> [PROVIDED MATERIAL]:

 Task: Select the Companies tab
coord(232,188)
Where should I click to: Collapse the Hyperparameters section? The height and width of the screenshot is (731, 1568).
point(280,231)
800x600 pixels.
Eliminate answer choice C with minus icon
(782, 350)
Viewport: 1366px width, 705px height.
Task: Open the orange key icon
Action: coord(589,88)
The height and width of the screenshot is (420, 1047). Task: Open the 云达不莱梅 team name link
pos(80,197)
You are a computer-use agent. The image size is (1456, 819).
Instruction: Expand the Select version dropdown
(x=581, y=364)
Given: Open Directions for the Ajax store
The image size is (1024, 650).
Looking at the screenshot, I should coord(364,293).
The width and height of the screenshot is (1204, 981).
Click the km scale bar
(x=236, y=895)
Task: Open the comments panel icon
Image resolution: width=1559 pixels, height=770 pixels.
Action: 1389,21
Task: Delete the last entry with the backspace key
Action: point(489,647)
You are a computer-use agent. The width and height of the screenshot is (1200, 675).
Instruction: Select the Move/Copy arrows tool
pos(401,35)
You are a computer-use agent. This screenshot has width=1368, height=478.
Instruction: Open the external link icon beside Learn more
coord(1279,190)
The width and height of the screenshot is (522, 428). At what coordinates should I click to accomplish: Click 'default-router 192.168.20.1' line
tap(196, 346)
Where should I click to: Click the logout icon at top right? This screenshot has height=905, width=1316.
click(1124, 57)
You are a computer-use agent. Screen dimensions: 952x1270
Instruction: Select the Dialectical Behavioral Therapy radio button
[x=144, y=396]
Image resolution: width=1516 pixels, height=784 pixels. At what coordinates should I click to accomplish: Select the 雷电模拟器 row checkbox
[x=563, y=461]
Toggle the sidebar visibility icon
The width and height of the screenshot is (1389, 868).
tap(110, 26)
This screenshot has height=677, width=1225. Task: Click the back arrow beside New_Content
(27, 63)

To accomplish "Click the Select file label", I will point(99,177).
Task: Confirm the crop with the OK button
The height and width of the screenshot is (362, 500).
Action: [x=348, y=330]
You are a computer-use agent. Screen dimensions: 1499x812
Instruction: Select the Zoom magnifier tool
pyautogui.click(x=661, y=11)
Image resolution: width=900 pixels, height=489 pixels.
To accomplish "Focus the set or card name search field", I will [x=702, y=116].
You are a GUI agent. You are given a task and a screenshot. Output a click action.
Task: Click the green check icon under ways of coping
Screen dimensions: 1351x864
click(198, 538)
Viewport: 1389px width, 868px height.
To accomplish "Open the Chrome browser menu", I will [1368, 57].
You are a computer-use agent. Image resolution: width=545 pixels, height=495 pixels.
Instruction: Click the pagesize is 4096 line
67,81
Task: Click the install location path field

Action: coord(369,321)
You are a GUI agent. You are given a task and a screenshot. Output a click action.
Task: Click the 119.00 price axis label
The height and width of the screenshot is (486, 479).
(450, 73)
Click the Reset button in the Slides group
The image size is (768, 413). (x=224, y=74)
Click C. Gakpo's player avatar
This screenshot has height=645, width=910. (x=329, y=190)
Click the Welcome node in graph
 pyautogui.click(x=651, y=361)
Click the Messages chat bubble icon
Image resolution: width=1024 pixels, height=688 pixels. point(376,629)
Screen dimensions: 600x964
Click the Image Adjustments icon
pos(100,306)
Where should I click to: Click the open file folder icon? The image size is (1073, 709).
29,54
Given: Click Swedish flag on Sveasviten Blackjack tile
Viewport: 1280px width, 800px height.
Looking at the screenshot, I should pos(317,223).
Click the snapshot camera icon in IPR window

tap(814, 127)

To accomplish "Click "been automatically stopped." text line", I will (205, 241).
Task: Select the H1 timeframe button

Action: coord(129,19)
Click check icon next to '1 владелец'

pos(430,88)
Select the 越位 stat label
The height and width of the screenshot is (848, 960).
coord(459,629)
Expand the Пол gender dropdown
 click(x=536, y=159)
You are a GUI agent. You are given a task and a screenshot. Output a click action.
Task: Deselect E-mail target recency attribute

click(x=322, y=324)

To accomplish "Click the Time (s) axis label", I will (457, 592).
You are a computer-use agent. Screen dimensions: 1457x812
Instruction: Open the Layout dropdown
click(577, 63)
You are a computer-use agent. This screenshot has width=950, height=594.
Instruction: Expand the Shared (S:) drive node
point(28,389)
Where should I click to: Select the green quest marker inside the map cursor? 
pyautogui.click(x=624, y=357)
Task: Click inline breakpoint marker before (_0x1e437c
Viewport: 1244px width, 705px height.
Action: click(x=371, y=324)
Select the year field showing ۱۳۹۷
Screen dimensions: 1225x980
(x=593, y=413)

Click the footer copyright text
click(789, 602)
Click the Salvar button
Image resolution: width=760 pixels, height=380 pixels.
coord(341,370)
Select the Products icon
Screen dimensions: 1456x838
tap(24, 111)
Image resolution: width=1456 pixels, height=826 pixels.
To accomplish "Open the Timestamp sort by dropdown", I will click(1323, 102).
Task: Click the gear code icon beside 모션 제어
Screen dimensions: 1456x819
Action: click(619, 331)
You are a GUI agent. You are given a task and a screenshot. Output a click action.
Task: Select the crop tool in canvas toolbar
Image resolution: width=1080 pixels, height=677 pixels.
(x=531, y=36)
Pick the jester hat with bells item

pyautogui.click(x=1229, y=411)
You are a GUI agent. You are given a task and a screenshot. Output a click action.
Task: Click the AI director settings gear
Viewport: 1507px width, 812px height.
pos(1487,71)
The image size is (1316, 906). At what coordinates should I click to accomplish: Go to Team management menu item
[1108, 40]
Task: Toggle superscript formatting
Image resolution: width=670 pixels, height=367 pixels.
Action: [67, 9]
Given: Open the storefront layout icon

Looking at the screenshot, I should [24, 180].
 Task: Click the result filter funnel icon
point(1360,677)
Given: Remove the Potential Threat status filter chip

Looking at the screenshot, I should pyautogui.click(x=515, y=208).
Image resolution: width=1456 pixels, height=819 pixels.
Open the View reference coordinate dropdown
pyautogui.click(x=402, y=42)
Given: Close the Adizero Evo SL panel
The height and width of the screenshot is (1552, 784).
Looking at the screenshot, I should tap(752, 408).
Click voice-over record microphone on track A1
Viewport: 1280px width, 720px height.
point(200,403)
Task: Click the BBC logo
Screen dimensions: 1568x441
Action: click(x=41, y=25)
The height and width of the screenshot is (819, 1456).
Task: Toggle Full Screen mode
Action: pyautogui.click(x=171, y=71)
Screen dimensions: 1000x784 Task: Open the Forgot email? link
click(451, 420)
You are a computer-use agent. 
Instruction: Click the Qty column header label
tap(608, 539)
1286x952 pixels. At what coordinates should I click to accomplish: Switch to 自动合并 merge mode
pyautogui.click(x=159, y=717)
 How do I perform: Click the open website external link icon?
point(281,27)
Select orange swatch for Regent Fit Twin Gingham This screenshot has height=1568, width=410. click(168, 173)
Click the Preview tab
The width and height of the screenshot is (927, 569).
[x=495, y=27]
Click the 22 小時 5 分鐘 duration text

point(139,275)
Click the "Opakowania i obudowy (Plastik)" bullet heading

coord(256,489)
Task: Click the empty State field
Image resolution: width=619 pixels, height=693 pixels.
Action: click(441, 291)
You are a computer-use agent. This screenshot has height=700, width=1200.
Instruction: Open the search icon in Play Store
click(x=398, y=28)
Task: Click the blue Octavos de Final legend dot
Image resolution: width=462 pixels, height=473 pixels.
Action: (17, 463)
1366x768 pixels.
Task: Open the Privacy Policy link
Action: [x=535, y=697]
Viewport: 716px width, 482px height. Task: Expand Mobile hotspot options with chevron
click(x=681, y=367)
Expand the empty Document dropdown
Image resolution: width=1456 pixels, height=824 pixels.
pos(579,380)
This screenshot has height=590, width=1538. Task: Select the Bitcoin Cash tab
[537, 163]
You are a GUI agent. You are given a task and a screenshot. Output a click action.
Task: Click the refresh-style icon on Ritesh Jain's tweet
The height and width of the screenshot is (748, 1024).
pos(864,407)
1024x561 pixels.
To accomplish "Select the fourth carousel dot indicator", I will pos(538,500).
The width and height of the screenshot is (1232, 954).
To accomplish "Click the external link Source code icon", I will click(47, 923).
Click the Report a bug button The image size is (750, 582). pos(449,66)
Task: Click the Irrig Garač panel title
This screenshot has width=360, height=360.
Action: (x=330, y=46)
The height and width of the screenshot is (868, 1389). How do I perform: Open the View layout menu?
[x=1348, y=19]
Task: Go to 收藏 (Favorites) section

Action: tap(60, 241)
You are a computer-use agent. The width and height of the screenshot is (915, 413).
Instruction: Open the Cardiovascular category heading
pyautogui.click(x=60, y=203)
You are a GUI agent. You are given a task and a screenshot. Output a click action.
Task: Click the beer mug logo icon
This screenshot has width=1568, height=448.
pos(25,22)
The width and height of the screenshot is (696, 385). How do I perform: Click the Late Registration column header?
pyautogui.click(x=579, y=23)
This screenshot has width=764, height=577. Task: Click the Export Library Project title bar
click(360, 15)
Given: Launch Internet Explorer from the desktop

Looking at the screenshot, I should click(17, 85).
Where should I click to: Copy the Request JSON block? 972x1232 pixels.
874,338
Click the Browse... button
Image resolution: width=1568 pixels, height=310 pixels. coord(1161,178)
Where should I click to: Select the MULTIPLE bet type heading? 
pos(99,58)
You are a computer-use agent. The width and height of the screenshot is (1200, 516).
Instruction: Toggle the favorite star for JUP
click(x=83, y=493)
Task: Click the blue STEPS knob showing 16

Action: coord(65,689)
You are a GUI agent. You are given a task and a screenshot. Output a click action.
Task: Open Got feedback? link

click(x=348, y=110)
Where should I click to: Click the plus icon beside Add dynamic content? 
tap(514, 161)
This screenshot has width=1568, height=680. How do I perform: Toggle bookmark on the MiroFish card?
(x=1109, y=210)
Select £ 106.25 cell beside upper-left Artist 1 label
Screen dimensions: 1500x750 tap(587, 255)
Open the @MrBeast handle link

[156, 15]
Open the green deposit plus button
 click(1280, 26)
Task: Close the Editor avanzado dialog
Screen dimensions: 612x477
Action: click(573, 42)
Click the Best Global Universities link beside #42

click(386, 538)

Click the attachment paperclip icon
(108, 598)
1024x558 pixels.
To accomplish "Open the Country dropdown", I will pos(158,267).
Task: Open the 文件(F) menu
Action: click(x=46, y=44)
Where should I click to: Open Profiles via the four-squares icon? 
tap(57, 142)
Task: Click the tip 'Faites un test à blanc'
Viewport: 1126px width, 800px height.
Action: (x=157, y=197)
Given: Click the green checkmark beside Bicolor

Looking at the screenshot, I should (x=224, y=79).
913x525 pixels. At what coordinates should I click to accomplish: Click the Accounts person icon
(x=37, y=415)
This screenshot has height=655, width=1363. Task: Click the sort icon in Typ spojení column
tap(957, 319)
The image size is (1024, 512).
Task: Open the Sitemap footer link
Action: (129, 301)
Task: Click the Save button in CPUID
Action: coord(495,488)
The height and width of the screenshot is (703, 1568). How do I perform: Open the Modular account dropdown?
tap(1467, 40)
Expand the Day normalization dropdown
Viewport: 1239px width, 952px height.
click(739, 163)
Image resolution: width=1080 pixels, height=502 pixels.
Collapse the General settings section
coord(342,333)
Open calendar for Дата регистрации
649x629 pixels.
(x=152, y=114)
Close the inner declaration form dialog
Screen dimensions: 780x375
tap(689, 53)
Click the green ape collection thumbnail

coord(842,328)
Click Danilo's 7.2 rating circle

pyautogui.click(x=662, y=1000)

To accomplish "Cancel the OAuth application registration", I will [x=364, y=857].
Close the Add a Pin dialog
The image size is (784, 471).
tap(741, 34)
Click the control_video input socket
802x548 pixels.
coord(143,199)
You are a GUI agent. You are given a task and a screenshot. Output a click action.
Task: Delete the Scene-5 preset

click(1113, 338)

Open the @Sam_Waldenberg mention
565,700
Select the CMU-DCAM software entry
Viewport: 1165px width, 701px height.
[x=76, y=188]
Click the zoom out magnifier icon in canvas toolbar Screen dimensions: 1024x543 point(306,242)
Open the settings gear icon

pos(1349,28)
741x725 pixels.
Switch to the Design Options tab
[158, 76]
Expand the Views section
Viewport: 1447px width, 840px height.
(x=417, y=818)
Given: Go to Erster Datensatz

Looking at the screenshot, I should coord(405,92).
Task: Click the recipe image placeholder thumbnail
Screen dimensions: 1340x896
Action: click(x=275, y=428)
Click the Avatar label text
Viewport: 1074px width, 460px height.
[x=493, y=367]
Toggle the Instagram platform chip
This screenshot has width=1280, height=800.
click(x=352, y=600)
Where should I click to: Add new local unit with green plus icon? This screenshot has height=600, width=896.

> [EXERCISE GOAL]: Filter the data above and copy out every line containing the word "settings".

> [FINISHED ANSWER]:
Task: Click the AI director settings gear
Collapse the General settings section
Open the settings gear icon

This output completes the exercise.